Either way, Weissman doesn’t think it will make a difference for the oscillating-solar-system theory of cosmic impacts and periodic extinctions. “If you consider that [Oort-cloud] comets only account for 25 percent of the impacts on the earth at present, and the fact that the comet flux is currently at the maximum point of the 4-to-l modulation, then the [disk tide] is only modulating the frequency of onequarter of all impacts.” He adds, “Going through the galactic plane is not like going over a speed bump. There is a broad distribution of matter, and the solar system oscillates slowly through it. The modulation effect is gradual; it shouldn’t produce a dramatic spike in the comet flux.” Weissman believes that asteroids, which account for most of the other 75 percent of the impact craters on the earth, play a greater role in the impact extinctions.

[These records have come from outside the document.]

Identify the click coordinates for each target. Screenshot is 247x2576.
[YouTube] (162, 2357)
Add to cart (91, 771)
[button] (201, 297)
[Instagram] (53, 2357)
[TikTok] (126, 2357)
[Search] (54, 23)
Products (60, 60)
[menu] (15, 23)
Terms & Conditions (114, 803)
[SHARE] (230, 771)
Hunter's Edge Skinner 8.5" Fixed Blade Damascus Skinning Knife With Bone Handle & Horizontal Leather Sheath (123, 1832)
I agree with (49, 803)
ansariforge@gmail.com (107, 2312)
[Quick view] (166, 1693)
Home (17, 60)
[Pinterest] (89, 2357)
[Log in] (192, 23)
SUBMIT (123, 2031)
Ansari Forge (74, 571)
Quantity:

Matese counters that although Oort-cloud comets may only account for 25 percent of the terrestrial impacts, they are disproportionately the larger impact craters: “Impactors that make craters greater than 100 kilometers in diameter are the ones that play the key role in the extinction events.” He notes that comet impacts appear to be potentially responsible for the four largest terrestrial-impact craters known: Chesapeake Bay on the East Coast of the United States and Popagai in Siberia (both dated at 35 million years), Chicxulub on the Yucatan peninsula (65 million years old and suspected of being produced by the impactor that may have killed the dinosaurs) and Manicouagan in Quebec (dated at 210 million years). In turn, Weissman points out that “it is very difficult to determine what type of object caused a particular crater because the impactor is vaporized in the impact. Others have claimed that Chicxulub was caused by an asteroid, not a comet.”

The supporting or confuting evidence for these ideas should be in the rocks and perhaps in the orbital dynamics of distant comets. For the time being it appears that the Oort comet cloud and the galaxy will continue to be entangled with the dinosaur extinctions and extraterrestrial impactors.